To help prove it, I took a look through each drive’s recovery report and found files that both drives still had linked. I should note that the non-TRIM drive essentially had everything available, because nothing else was written over the data since. I recommend ignoring all of the X’s, because they pretty much tell you recovery isn’t possible (or so common-sense would tell you), but that’s not really the case. Most data is usually recoverable as long as you don’t overwrite it. So if you delete or format a drive, virtually all of the data should be immediately available through recovery.
I should also note that while it isn’t obvious, the TRIM-enabled drive found only two of the actual root folders (Games and Pictures) out of the original seven.

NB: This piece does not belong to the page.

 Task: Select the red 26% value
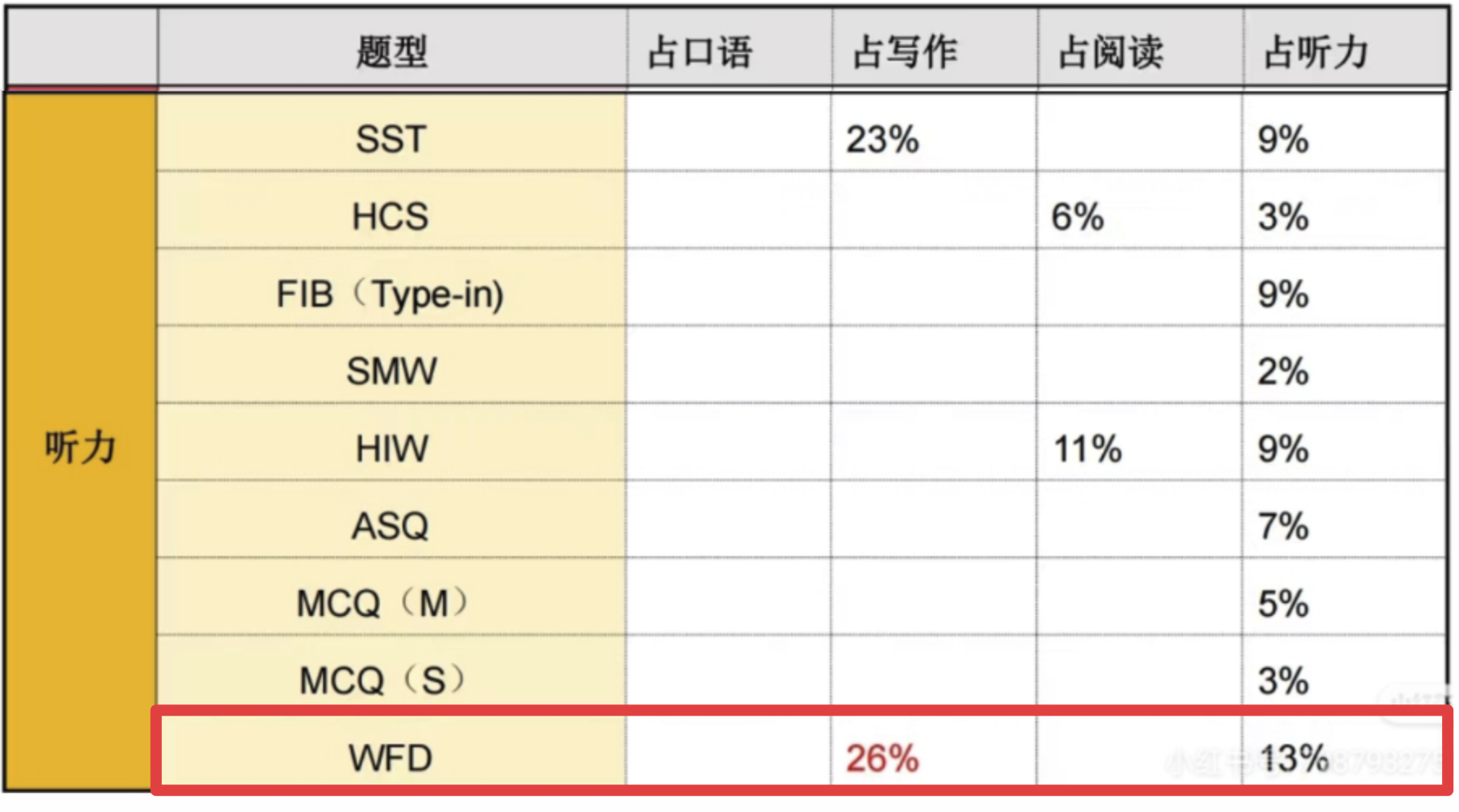coord(883,759)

The file I found to recover is one I had for my favorite MMORPG (Asheron’s Call). It’s one of the screenshots from pre-beta, and at this point, it’s over 11 years old. If this was an important file, and lost, it would be upsetting to lose, but on the non-TRIM drive, it wasn’t any issue. On the TRIM drive, even though it was listed, and was “recovered”, you can see that the result wasn’t so good.
I of course tried to recover other files, and again, no cigar. I even tried to recover ultra-small text documents that were mere kilobytes, and again, recovered fine on the non-TRIM, and not whatsoever on the TRIM. One oddity of file recovery is that usually, the file size you recover is exactly the same as the original, but the data is completely corrupt, or is simply zeros. In the case of text documents I recovered (I didn’t show any due to the fact that those I found were of a personal nature), they were just empty when opened up in Notepad, despite having the exact same file-size as the original file.
For some reinforcement, I ran scans on both drives once again with both Ontrack and O&O’s respective tools.
As seen in the above screenshots, the TRIM-enabled drive just had no luck when it came to delivering a full real index of files. All it had left were scraps, and even then, no data was recoverable. It’s official. Recovering data from a TRIM-erased drive is just not going to happen.